Rosh Hashanah and Yom Kippur, the Yamim Noraim, are a time of heightened Jewish connection. Jews of all backgrounds, all beliefs, and all styles of observance, feel an intensity, a quickening of our Jewish pulse. We gather with family and friends at home and at synagogue. We share blessings, prayers, and meals. We come together as a community.
These pandemic days have brought with them many disappointments, frustrations, and losses. We will not be gathering as we normally do. Meals with the extended family will be reduced to immediate family only. Holiday worship will be online or in very small groups. The community will be together spiritually, but not physically. This will be a year like no other.
For a person in the hospital, the pandemic has made it even more of an anxious and fearful time. The faces of physicians, nurses, and other caregivers are hidden behind masks, making the patient’s experience less personal, less comforting, and less reassuring.
The hospital setting compounds a patient’s unease. The lack of fresh air and sunlight, the interrupted sleep, the incessant buzzes and beeps of the medical equipment, the ever-present artificial light, all contribute to a patient’s loss of control over their body and their environment.
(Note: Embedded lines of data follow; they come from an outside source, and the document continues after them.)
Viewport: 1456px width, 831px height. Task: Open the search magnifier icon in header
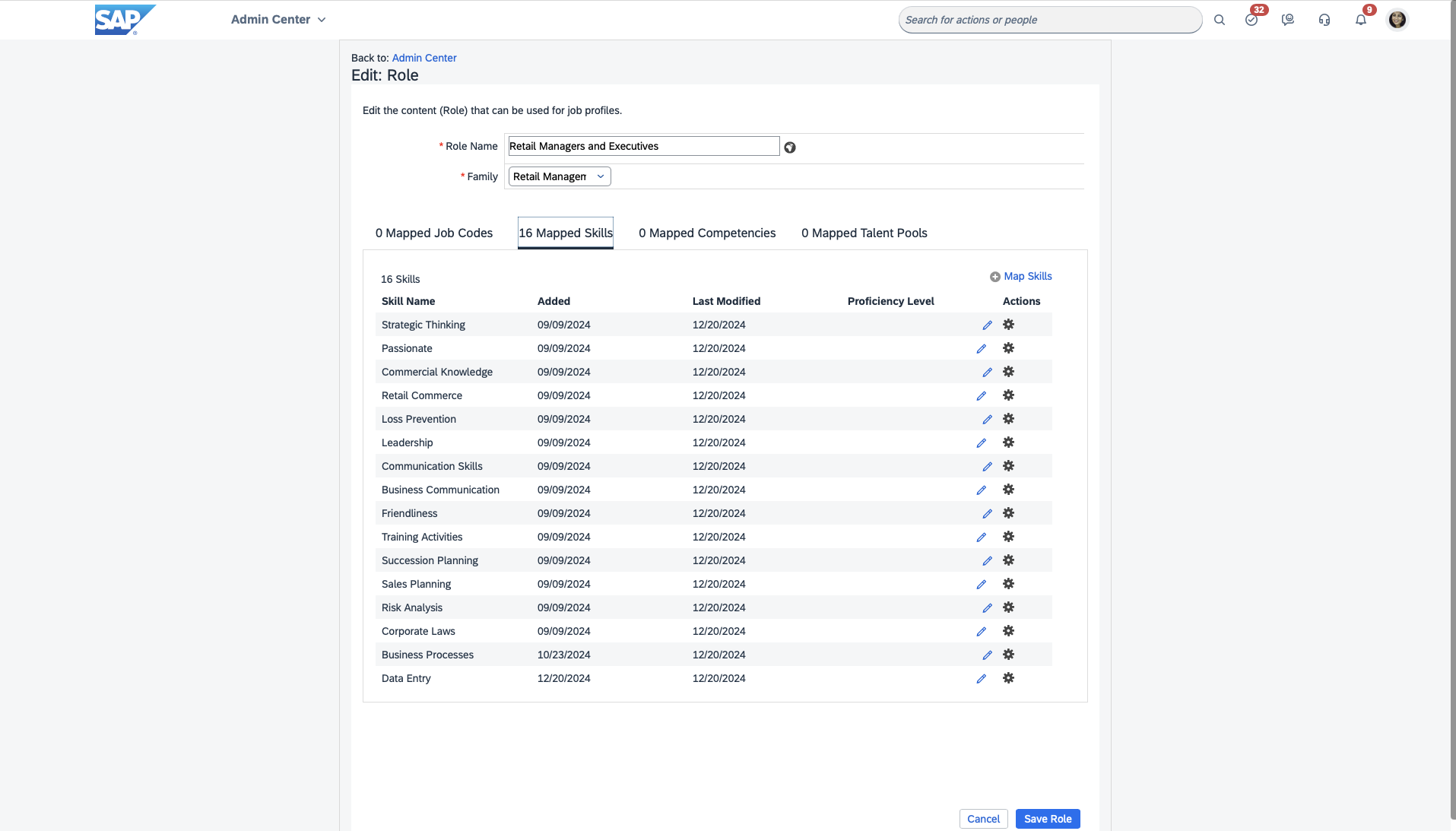click(1219, 20)
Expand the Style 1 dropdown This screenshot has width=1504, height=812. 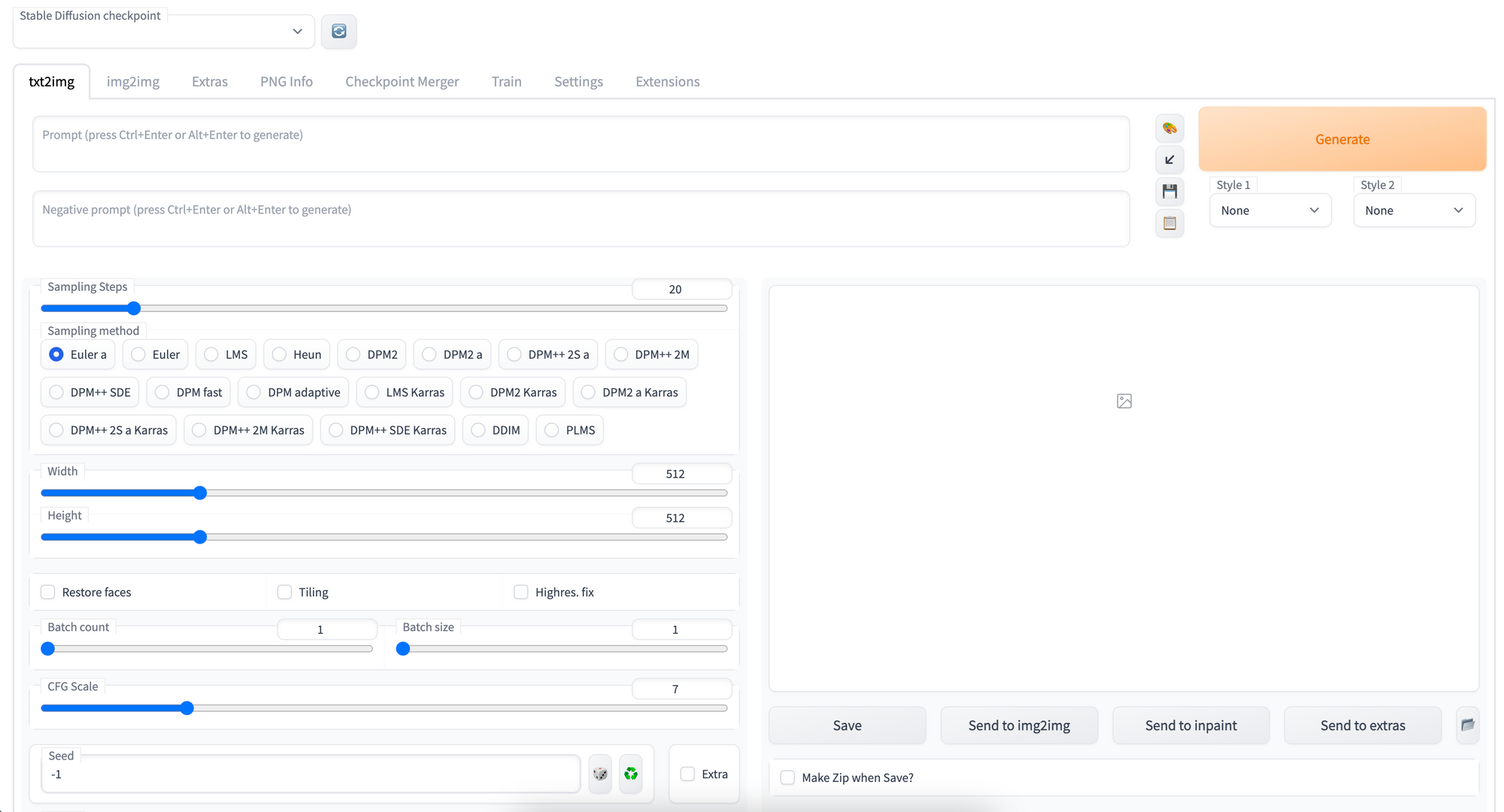1270,211
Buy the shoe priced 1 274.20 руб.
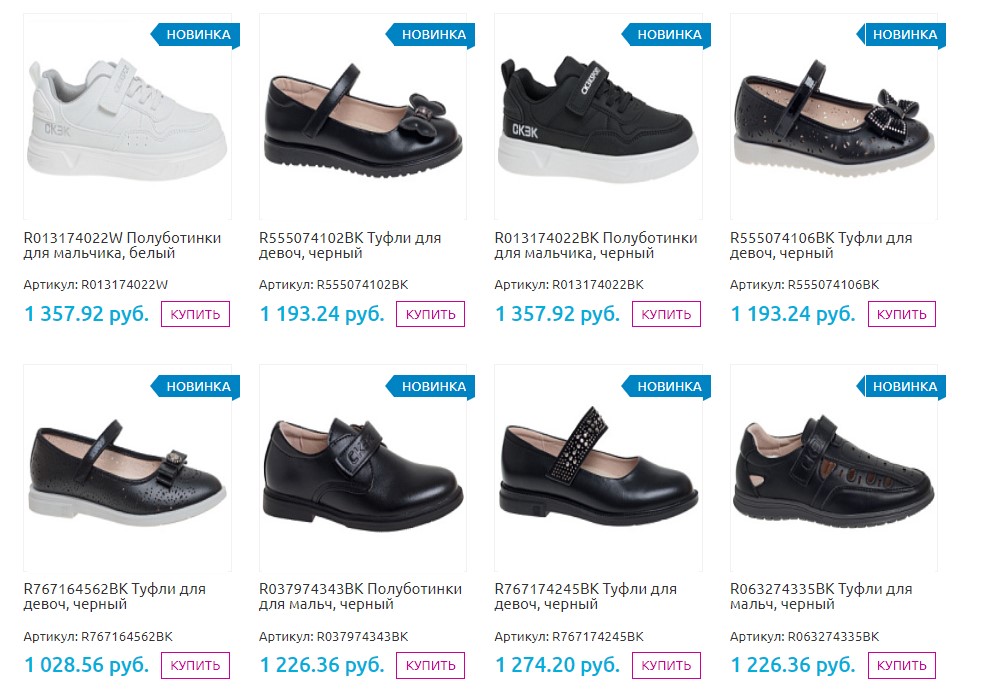The image size is (985, 691). click(x=666, y=665)
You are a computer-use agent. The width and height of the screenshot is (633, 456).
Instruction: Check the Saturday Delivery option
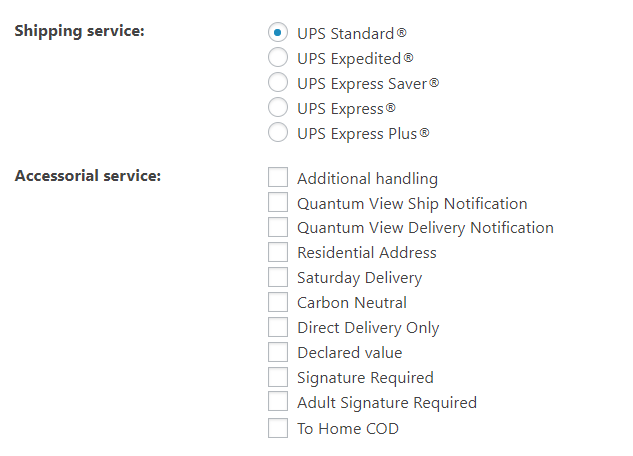[x=278, y=277]
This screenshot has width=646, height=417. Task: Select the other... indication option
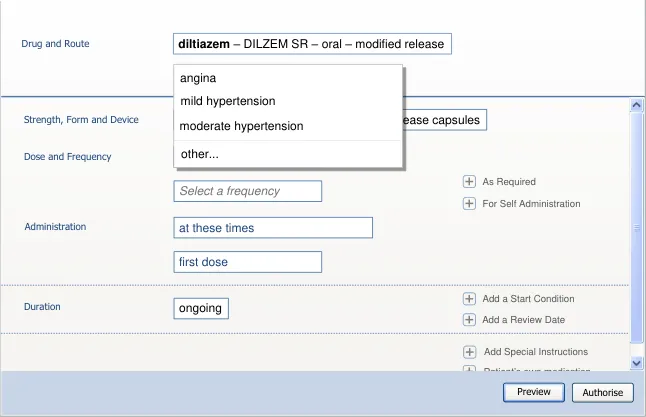click(199, 154)
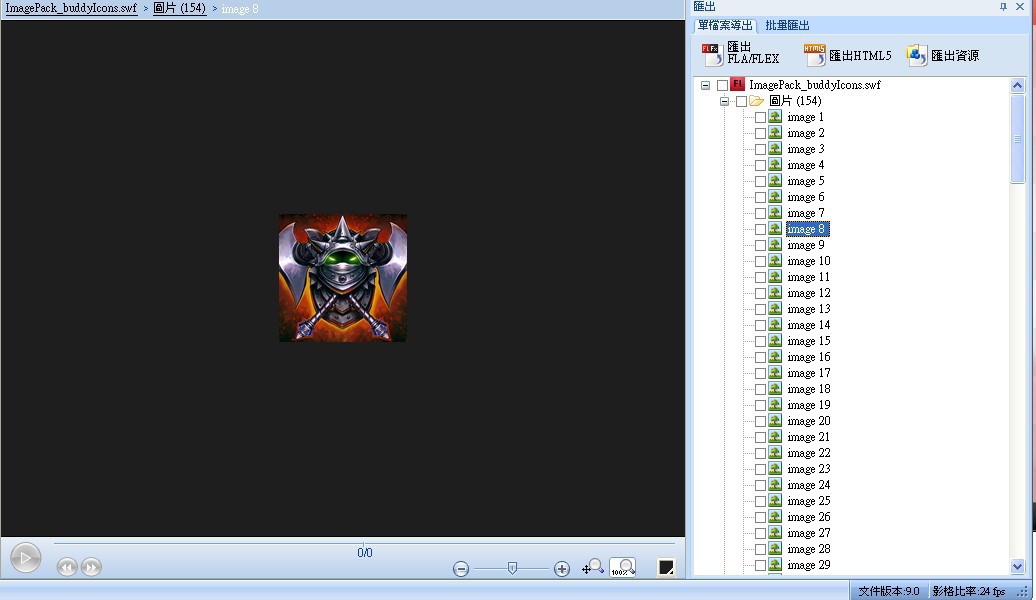Reset zoom with the 100% magnifier icon
The height and width of the screenshot is (600, 1036).
(x=623, y=567)
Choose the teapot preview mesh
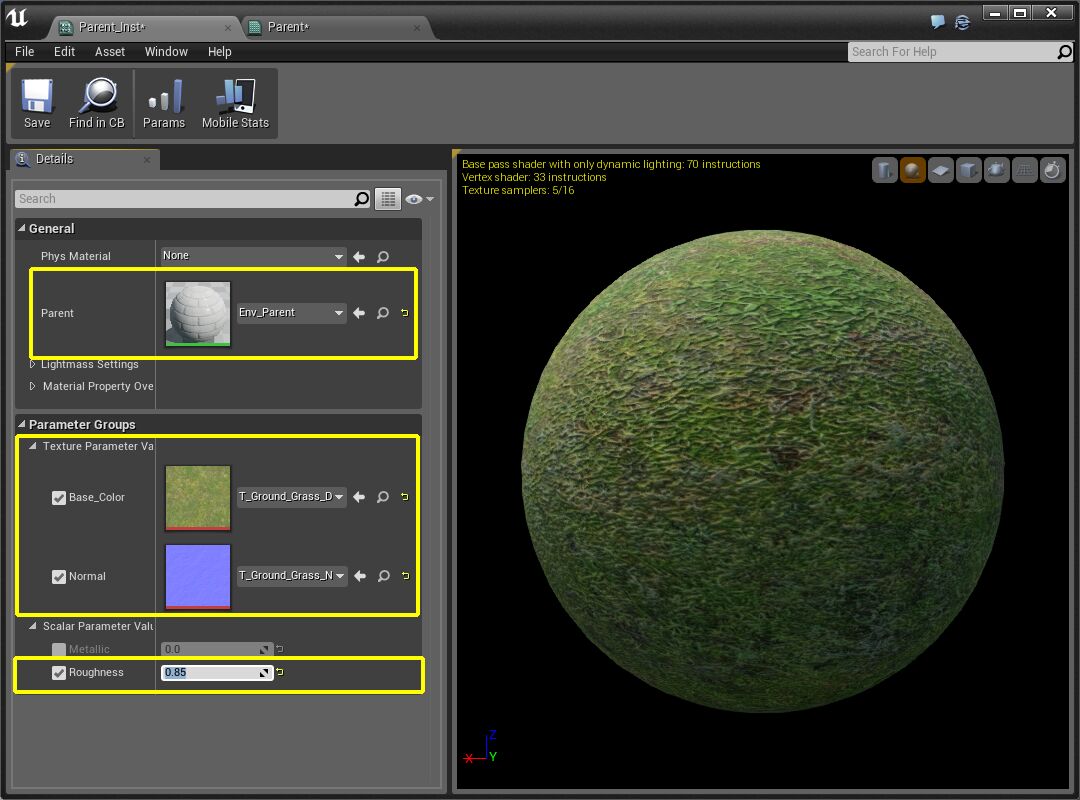Image resolution: width=1080 pixels, height=800 pixels. point(996,170)
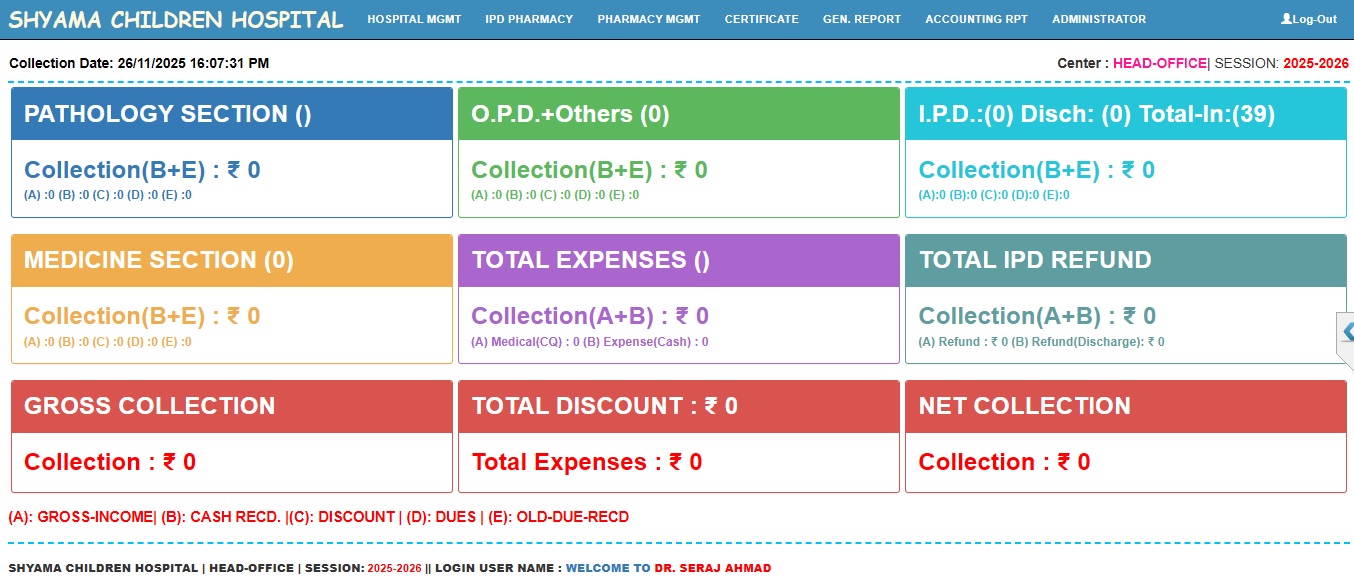
Task: Open the CERTIFICATE menu
Action: tap(761, 19)
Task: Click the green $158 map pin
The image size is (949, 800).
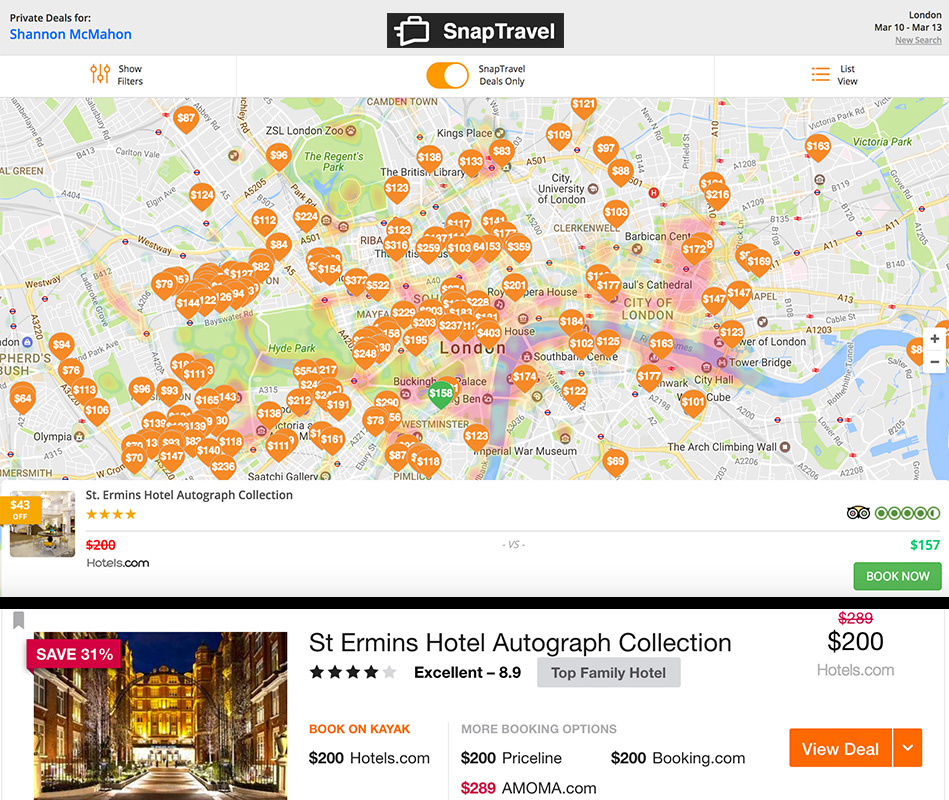Action: [441, 395]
All of these feelings are intensified during the holidays because a hospitalized person is separated from family and friends. The pandemic exacerbates this hardship because hospitals have restricted visitation by family members, usually permitting only one designated relative to visit. No friends may visit. Patients may feel more isolated and more alone during the holidays because of what they feel they are missing.
These are difficult days. Yet there are things we can do to make it better for our hospitalized family members and friends.
- Make a connection by calling, or even better by using an app that allows you to make both a video and audio connection. Technology is particularly useful right now.
- When you talk, let the patient set the tone and topic for your conversation. There’s a good chance they won’t want to talk about their medical status. Follow their lead.
- Keep calls brief. Don’t expect to talk or video visit for very long. Remember a person is in the hospital because their health is compromised. The value of the call is in the connection made, not the length of time spent on the phone.
- Send cards to anyone who is going to be hospitalized for more than a few days. Colorful cards with comforting messages lift a person’s spirits. It makes them feel remembered and cared for. Don’t underestimate its impact. If the patient has young grandchildren have them draw or write something and include that with the card.
- Ask the patient if they would like to be included in a local synagogue’s mishebeirach (prayer) for health. Many people find comfort in being remembered by their community and having a prayer offered on their behalf. Prayer may not cure disease but it does heal the soul.
- Finally, do not forget about the family of the hospitalized person. If a patient has a spouse, partner, parents, siblings, or children, reach out to them to offer them your support and comfort. This is a hard time to have a beloved family member in the hospital. The patient’s family will appreciate your care and concern.
As with anyone, in or out of the hospital, end your conversations on a positive and hopeful note. It is always appropriate during these holidays to wish someone a sweet New Year.